Bönsch D, Scheer P, Neumann C, Lang-Roth R, Seifert E, Storch P, Weiller C, Lamprecht-Dinnesen A, Deufel T
Institut für Klinische Chemie und Laboratoriumsdiagnostik, Klinikum der Universität Jena, Jena, Germany.
Eur J Hum Genet. 2001 Mar;9(3):165-70. doi: 10.1038/sj.ejhg.5200612.
Investigating a large German pedigree with non-syndromic hearing impairment of early onset and autosomal dominant mode of inheritance, linkage to known DFNA loci was excluded and in a subsequent genomic scan the phenotype was mapped to a 10-cM interval on chromosome 3q22; a maximum two-point lod score of 3.77 was obtained for the marker D3S1292. The new locus, DFNA18, is excluded from neighbouring deafness loci, DFNB15 and USH3, and it overlaps with the recently described DM2/PROMM locus.
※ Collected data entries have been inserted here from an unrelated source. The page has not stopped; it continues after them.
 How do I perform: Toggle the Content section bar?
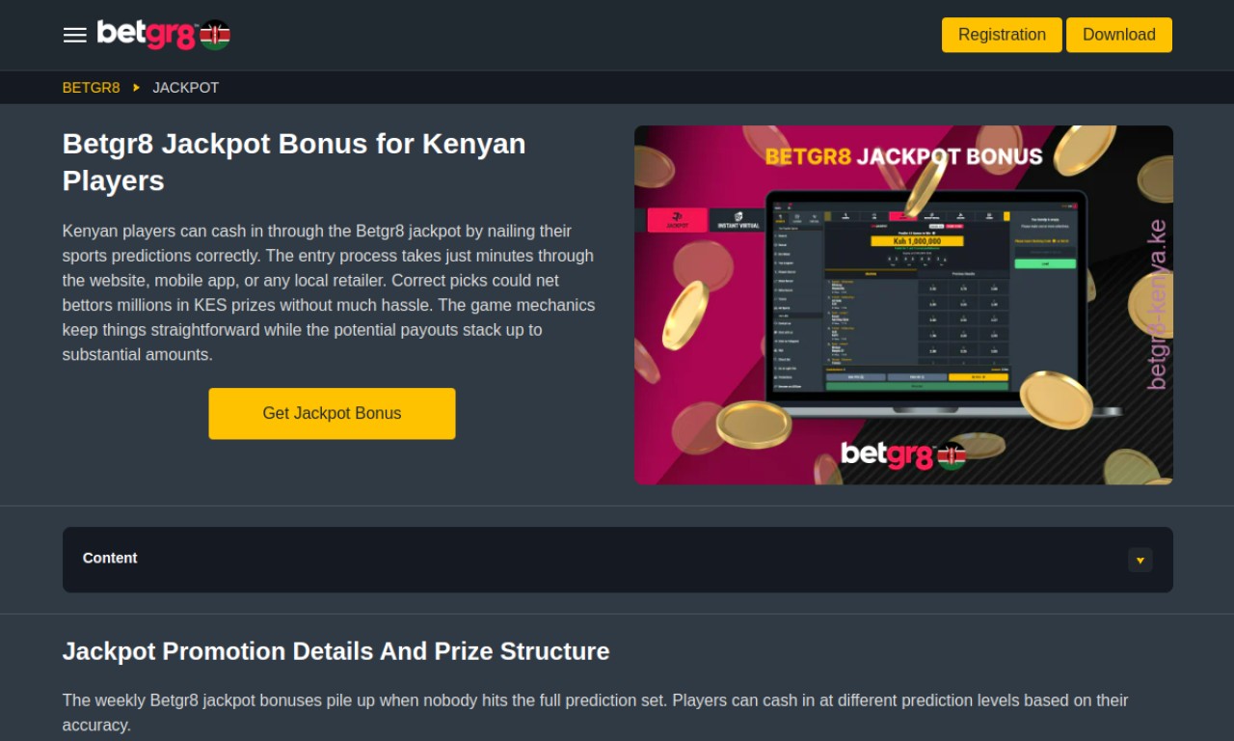[618, 560]
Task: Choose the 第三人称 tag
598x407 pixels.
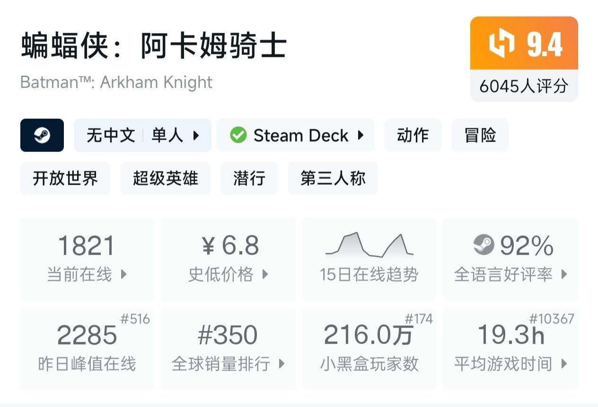Action: click(333, 178)
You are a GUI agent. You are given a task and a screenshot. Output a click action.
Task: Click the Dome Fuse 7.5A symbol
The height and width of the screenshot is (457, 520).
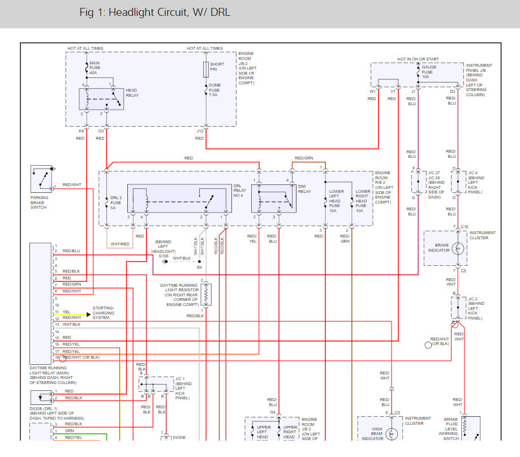pyautogui.click(x=206, y=90)
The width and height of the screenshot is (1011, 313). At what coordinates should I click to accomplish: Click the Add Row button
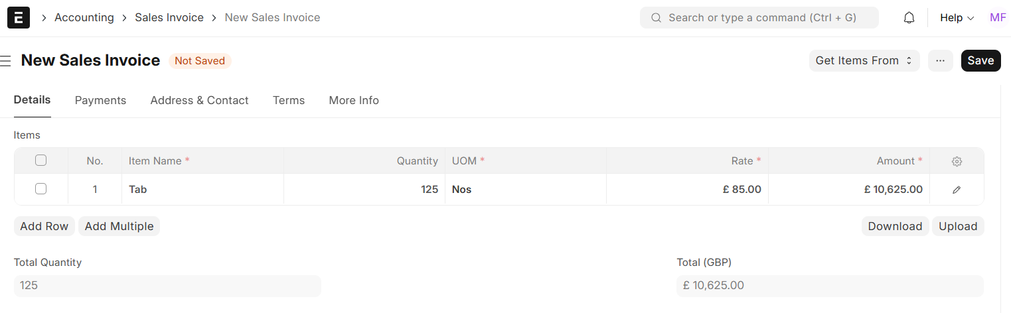click(x=44, y=227)
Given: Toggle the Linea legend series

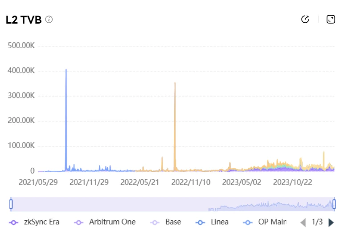Looking at the screenshot, I should [213, 222].
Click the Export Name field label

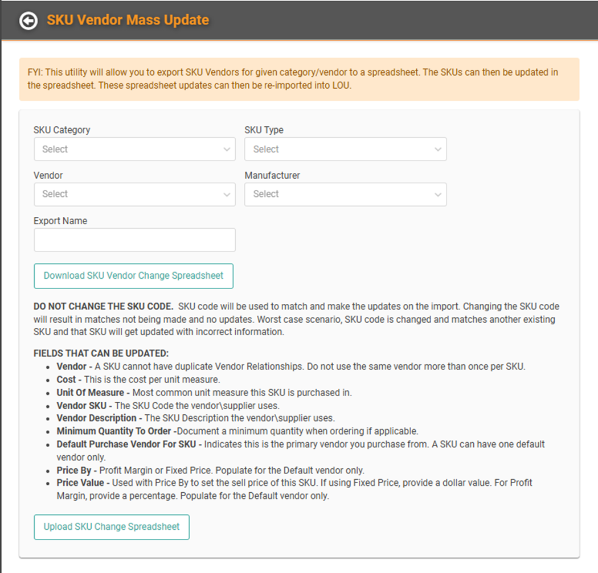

As hearing loss has been described as one feature of the PROMM phenotype, the DFNA18 gene might also be responsible for hearing loss in DM2/PROMM.
对一个患有早发性非综合征性听力损失且为常染色体显性遗传模式的大型德系家系进行研究时,排除了与已知DFNA位点的连锁关系,随后在基因组扫描中,该表型被定位到3号染色体q22区域的一个10厘摩区间;标记D3S1292获得的最大两点连锁值为3.77。新的位点DFNA18被排除在邻近的耳聋位点DFNB15和USH3之外,并且它与最近描述的DM2/PROMM位点重叠。由于听力损失已被描述为PROMM表型的一个特征,DFNA18基因可能也与DM2/PROMM中的听力损失有关。